Showing posts with label Britney Spears. Show all posts
Showing posts with label Britney Spears. Show all posts

Monday, May 23, 2011

Brit and Nicki at @ the 2011 Billboard awards

Dear Britney,

The only reason I sped through the DVR recording of the Billboard awards was so I can see you perform with the infamous (at least in the high school set) Nicki Minaj. Your 45-second performance, if you call walking down the stage lip syncing your new single, a "performance." I mean, I was expecting a little watermelon-watermelon action since lip syncing is the standard for you, but where was the glitter? Where was the attitude? Where was the showmanship that I love you for? The billing played up the circumstance, but you were sadly missing the pomp.

You looked uncomfortable, like you stepped on some boo-boo. Check out that fake smile.



Perhaps you were worn out after your opening romp through Rihanna's hit single S&M. I mean any person would be tired after a pillow fight involving whips and chains. But you're not a normal person--you're Britney! Anyone who saw the show could see Rihanna was the main domme in that set, not you.

Love,
your disappointed Resalin

Tuesday, March 31, 2009

TAKE ME TO THE CIRCUS.

My Brit-hater friend , who shall remain nameless per her request, texted me this morning to tell me that Brit's tour bus was parked in Dallas. I wanna go dammit!

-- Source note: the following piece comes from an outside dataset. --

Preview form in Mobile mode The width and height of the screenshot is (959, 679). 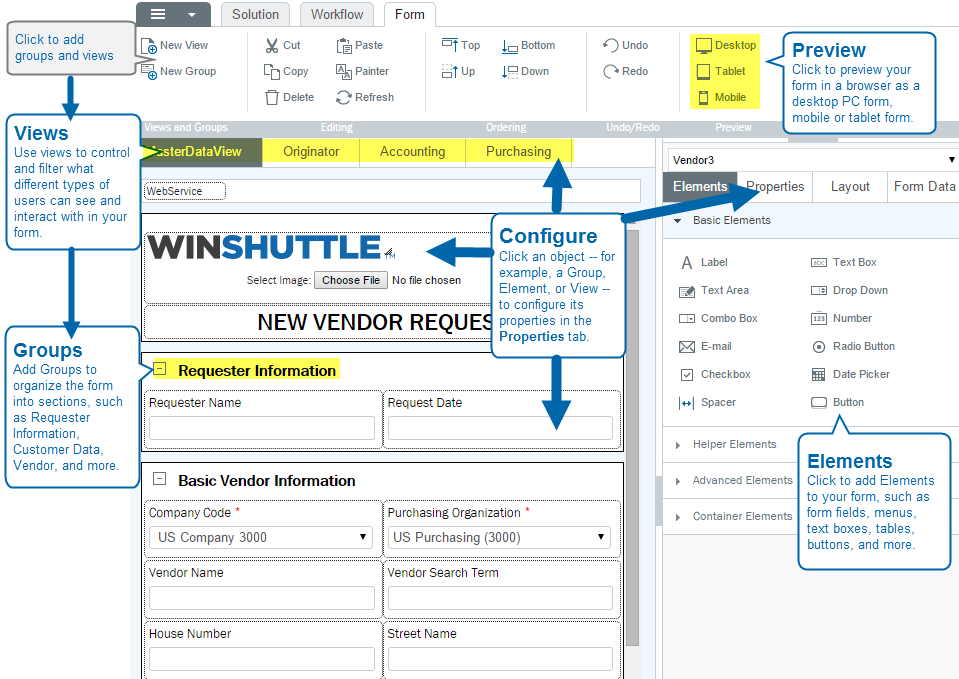(x=704, y=97)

While my b-fri Kat Marshall dances it up at the concert, I'll be schlepping steaks and lobsters to rich legislators and lobbyists who publicly denounce Ms. Spears but still secretly dream of doing the nasty with her.

I hate my life.

Tuesday, December 2, 2008

Happy Fucking Birthday Britney!



Britney Jean Spears turned 27 today. She is an adult and has been legal for nine years now. She’s not a girl, but according to the judges, she’s still not a woman and not adult enough to make any decisions: She can’t drive; She has no say in the hiring and firing of her personnel; She can’t freely spend her fortune. And, based on her new album, the 27-year-old can’t say “fuck” in the studio either.

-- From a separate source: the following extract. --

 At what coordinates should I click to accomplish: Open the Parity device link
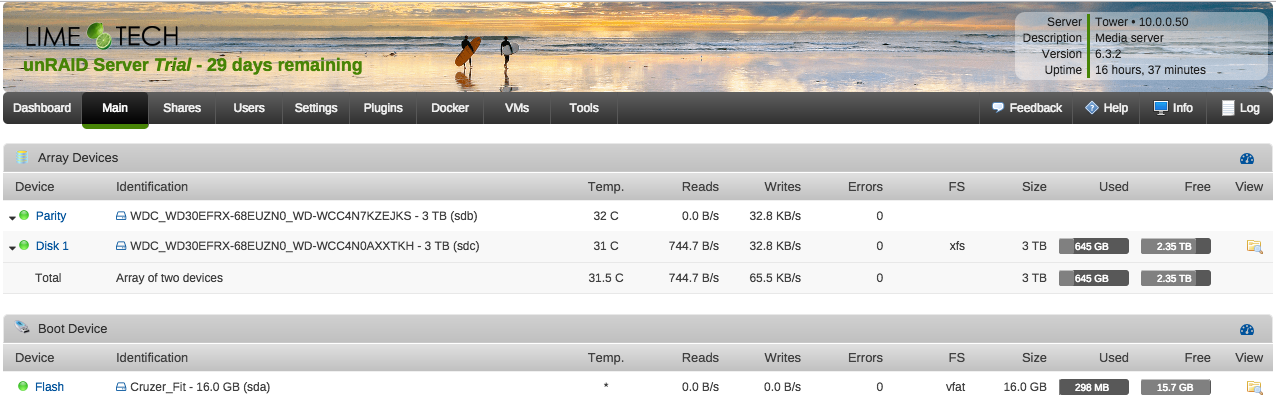point(51,216)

Fuck: It’s probably one of my favorite words and much to my mommy’s chagrin, one I use quite often. It’s also in Brit’s lexicon as she dropped the F-bomb in the MTV tell-all. But there was no cursing, none, in Circus. No damn, hell, shit. Nothing. She can sing about partying all night, beating up photogs, and even phone sex, but when it comes to using four-letter words, Jive makes her use shitty PG stand-ins like “effing” and “fugly.” The sixth track, If You Seek Amy, is a three-minute fuckimism. (Say the phrase “If You Seek Amy” quickly enough and you’ll hear what I mean).

I’m not pro-potty word. You don’t need use them to have a hit song or to purport an edgy image. (We know that Brit can do edgy quite well). I know replacements are necessary, especially when children are present, but they need to stay in Dodge minivans. There’s no place for them in pop culture.

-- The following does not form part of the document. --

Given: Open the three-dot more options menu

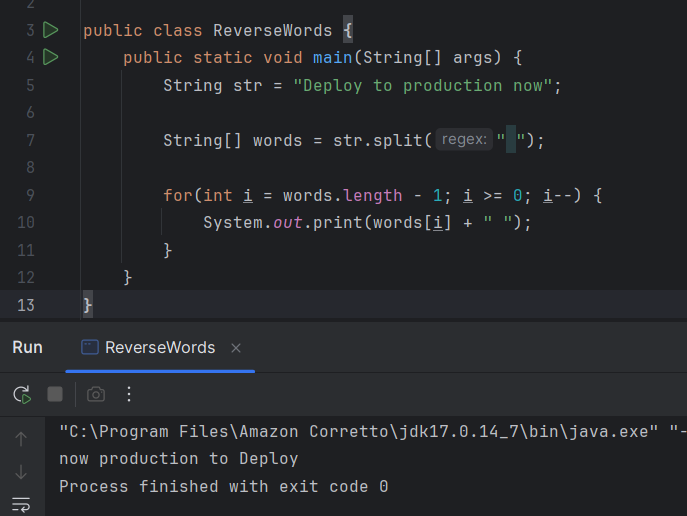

I would have to agree with many of the critiques out there and say that Circus is almost as good as Blackout. The ballads—saccharine, trite, and badly executed—severely drag the greatness factor down. I would add Kill the Lights, Circus, Phonography, Shattered Glass (the gay man’s perfect post break-up song and this album’s Stronger), and Unusual You to her second Greatest Hits album.

I’m glad that Justine and I went to Virgin at midnight to buy the album and I know that sometime soon, Circus will be on and I’ll be dancing around in my bra and panties, joyously singing along—even during the not-so naughty parts.

Sunday, October 12, 2008

The BRIT is BACK.




What can I say besides I told you so!

It's not surprising that Brit's team decided to piggyback off the video's debut before releasing "Womanizer" on iTunes. We all know that she's more of a performer than a vocalist anyways.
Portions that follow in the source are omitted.